--- START ---

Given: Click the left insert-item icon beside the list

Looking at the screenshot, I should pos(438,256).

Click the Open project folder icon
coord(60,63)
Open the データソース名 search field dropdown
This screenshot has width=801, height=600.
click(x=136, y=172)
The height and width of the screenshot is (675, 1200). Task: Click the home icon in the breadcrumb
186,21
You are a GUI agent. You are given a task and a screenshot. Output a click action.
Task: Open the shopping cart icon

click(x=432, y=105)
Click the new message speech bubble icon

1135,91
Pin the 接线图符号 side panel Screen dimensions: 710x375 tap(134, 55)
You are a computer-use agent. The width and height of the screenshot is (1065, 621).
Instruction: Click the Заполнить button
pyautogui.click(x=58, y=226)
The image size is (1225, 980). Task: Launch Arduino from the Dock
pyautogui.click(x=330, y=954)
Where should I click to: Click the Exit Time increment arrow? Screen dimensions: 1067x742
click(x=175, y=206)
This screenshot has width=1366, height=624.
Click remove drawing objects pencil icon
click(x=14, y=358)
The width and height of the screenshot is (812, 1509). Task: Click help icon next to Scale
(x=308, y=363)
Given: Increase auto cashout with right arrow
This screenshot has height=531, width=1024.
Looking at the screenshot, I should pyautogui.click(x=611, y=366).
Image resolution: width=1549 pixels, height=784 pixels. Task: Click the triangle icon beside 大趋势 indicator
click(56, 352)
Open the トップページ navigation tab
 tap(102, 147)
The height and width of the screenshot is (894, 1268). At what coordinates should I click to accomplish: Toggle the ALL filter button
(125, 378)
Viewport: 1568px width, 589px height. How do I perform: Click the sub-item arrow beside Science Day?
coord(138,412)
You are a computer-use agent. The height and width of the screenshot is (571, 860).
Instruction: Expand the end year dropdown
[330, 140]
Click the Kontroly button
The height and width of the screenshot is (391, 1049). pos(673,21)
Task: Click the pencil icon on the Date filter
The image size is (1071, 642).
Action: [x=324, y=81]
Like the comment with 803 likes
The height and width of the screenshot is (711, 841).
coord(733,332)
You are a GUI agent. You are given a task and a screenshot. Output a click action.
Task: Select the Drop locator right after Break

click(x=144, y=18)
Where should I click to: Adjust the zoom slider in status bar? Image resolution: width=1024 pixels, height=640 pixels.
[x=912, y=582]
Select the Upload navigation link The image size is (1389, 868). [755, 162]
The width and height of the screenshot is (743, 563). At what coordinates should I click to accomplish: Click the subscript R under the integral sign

--- END ---

_YOUR TASK_
Would you retype the listing above in full, exactly as it reads?

_WRITTEN ANSWER_
Given: Click the left insert-item icon beside the list

Looking at the screenshot, I should pos(438,256).

Click the Open project folder icon
coord(60,63)
Open the データソース名 search field dropdown
This screenshot has width=801, height=600.
click(x=136, y=172)
The height and width of the screenshot is (675, 1200). Task: Click the home icon in the breadcrumb
186,21
You are a GUI agent. You are given a task and a screenshot. Output a click action.
Task: Open the shopping cart icon

click(x=432, y=105)
Click the new message speech bubble icon

1135,91
Pin the 接线图符号 side panel Screen dimensions: 710x375 tap(134, 55)
You are a computer-use agent. The width and height of the screenshot is (1065, 621).
Instruction: Click the Заполнить button
pyautogui.click(x=58, y=226)
The image size is (1225, 980). Task: Launch Arduino from the Dock
pyautogui.click(x=330, y=954)
Where should I click to: Click the Exit Time increment arrow? Screen dimensions: 1067x742
click(x=175, y=206)
This screenshot has width=1366, height=624.
Click remove drawing objects pencil icon
click(x=14, y=358)
The width and height of the screenshot is (812, 1509). Task: Click help icon next to Scale
(x=308, y=363)
Given: Increase auto cashout with right arrow
This screenshot has height=531, width=1024.
Looking at the screenshot, I should pyautogui.click(x=611, y=366).
Image resolution: width=1549 pixels, height=784 pixels. Task: Click the triangle icon beside 大趋势 indicator
click(56, 352)
Open the トップページ navigation tab
 tap(102, 147)
The height and width of the screenshot is (894, 1268). At what coordinates should I click to accomplish: Toggle the ALL filter button
(125, 378)
Viewport: 1568px width, 589px height. How do I perform: Click the sub-item arrow beside Science Day?
coord(138,412)
You are a computer-use agent. The height and width of the screenshot is (571, 860).
Instruction: Expand the end year dropdown
[330, 140]
Click the Kontroly button
The height and width of the screenshot is (391, 1049). pos(673,21)
Task: Click the pencil icon on the Date filter
The image size is (1071, 642).
Action: [x=324, y=81]
Like the comment with 803 likes
The height and width of the screenshot is (711, 841).
coord(733,332)
You are a GUI agent. You are given a task and a screenshot. Output a click action.
Task: Select the Drop locator right after Break

click(x=144, y=18)
Where should I click to: Adjust the zoom slider in status bar? Image resolution: width=1024 pixels, height=640 pixels.
[x=912, y=582]
Select the Upload navigation link The image size is (1389, 868). [755, 162]
The width and height of the screenshot is (743, 563). At what coordinates should I click to accomplish: Click the subscript R under the integral sign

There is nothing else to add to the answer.